Pour les auteurs du rapport, Emmanuel Combe et Didier Bréchemier, « les géants du low cost vont renforcer leur avance à l’issue de la crise ». A court terme, la chronologie du déconfinement serait en effet favorable aux transporteurs à bas coût : « si c’est le réseau européen qui repart le premier, les compagnies historiques vont souffrir sur leur réseau le plus rentable, à savoir le long-courrier, et vont devoir se battre sur le marché européen face à des opérateurs low cost très compétitifs », soulignent les auteurs.

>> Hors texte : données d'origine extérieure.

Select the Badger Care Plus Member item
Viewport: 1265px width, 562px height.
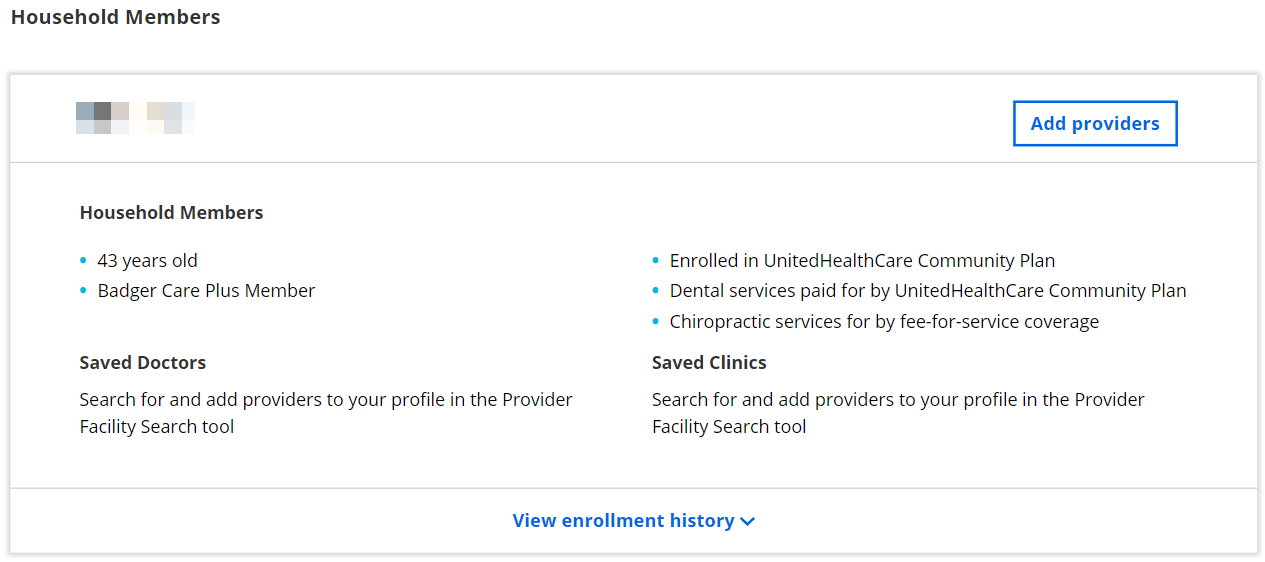206,291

Mais pour ces derniers c’est bien sur le moyen terme – voire au-delà – que l’équilibre des forces serait défavorable aux acteurs historiques. Ceci s’expliquerait surtout par la menace qui guetterait les compagnies traditionnelles sur leurs places fortes : les hubs, pivots de leur stratégie.

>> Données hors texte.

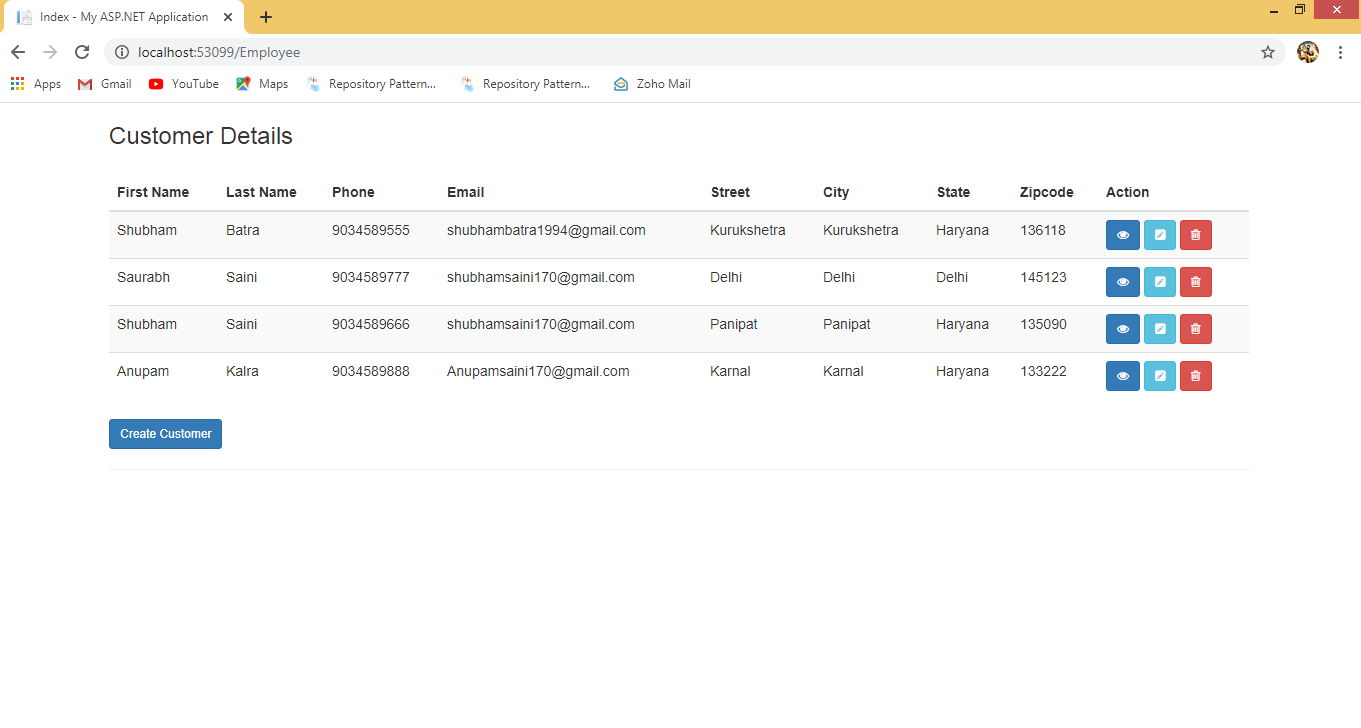Open the Chrome three-dot menu
This screenshot has width=1361, height=728.
(1340, 52)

Déjà fragilisé depuis plusieurs mois, le secteur du transport aérien est plus que jamais vulnérable avec la crise sanitaire. Le nombre de faillites de compagnies aériennes pourrait donc s’accélérer, tout comme les rachats, redessinant la carte européenne des transporteurs à la faveur d’une concentration inédite – au moins de ce côté de l’Atlantique. Or, comme le souligne ce rapport, ces acquisitions pourraient bien rebattre les cartes des slots, en ajoutant des atouts cruciaux dans le jeu des compagnies low cost. Le pré carré des acteurs historiques, et leur mainmise sur ces créneaux d’exploitation, pourraient alors vaciller. Et la logique de correspondances du hub pourrait même se voir concurrencer frontalement par une alternative « low cost », le « connecting », déjà incarné par la plateforme Worldwide by easyJet. Forts d’une offre suffisamment consistante, d’un maillage suffisamment dense, les transporteurs à bas coût permettraient alors aux voyageurs d’organiser eux-mêmes des vols avec escale, jusqu’ici réservés aux acteurs historiques.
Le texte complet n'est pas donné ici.